Introduction

This document provides a rough analysis of what will be needed if the Ed-Fi ODS/API were to be converted over to run on another relational database management system (RDBMS). PostgreSQL was used as an anchor; however, many of the findings will be generally applicable to other RDBMS's.

PostgreSQL Conversion

An entire 2.5 ODS database was scripted out and paintstakingly converted over so that it would execute successfully as pg-sql, thus building out the full ODS schema in a postgres database.

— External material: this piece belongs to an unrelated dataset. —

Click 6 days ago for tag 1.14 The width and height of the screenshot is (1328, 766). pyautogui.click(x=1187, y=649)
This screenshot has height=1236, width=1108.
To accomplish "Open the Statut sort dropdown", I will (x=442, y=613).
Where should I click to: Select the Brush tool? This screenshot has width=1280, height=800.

Eliminate boilerplate at the top of the script - things related to SQL Cmd mode, connection properties (e.g. ansi_padding), etc.
Replace all [ ] qualifiers with nothing. Postgres uses quotation marks as qualifiers as needed. However, when you use them to create a object, then you are stuck permanently using them. Best to create without the quotation marks.
Create a dbo schema, belonging to the postgres user.
Alter other schemas so that they belong to the postgres user instead of dbo.

Fix data types

T-SQL Type	PG-SQL Type	Notes
NVARCHAR	VARCHAR	postgres implicitly converts handles all text as Unicode.
DATETIME	TIMESTAMP	Not using TIMESTAMPTZ (with timezone) because the source data has no record of the time zone to begin with.
DATETIME2	TIMESTAMP
UNIQUEIDENTIFIER	CHAR(40)
BIT	SMALLINT	While postgres has a `bit` data type, it does not implicitly convert integer to bit. Instead it requires use a string '0' or '1' (or 'true', etc.). For maximum compatibility with existing code that uses the integer 0/1 instead of string '0'/'1', we should simply switch to `smallint`.

Postgres's cluster concept is different and more analysis is needed to know if it is needed (explicitly) for performance benefits. Remove CLUSTERED and NONCLUSTERED keywords from all indexes and primary key constraints. Also remove PAD_INDEX from constraints. Safe to leave in FILLFACTOR.
Remove WITH CHECK and NOCHECK from constraints.
The pg-equivalent of INT IDENTITY is SERIAL. Reg ex: /INT\s+IDENTITY\s*$1, 1$/ replace with SERIAL
Remove all PRINT statements and extended properties (table/column descriptions). Extended properties can be rewritten as COMMENTs but the effort was not worthwhile in this POC.

Views

Remove WITH SCHEMABINDING
Replace COUNT_BIG(*) with COUNT(*), as postgres's COUNT function already returns a big integer.
Remove all indexes on views.

In a real conversion, some views might need to materialized views for performance optimization.
Ensure that all view definitions end in a semi-colon.
In auth.LocalEducationAgencyIdToStaffUSI, cast null values as integer.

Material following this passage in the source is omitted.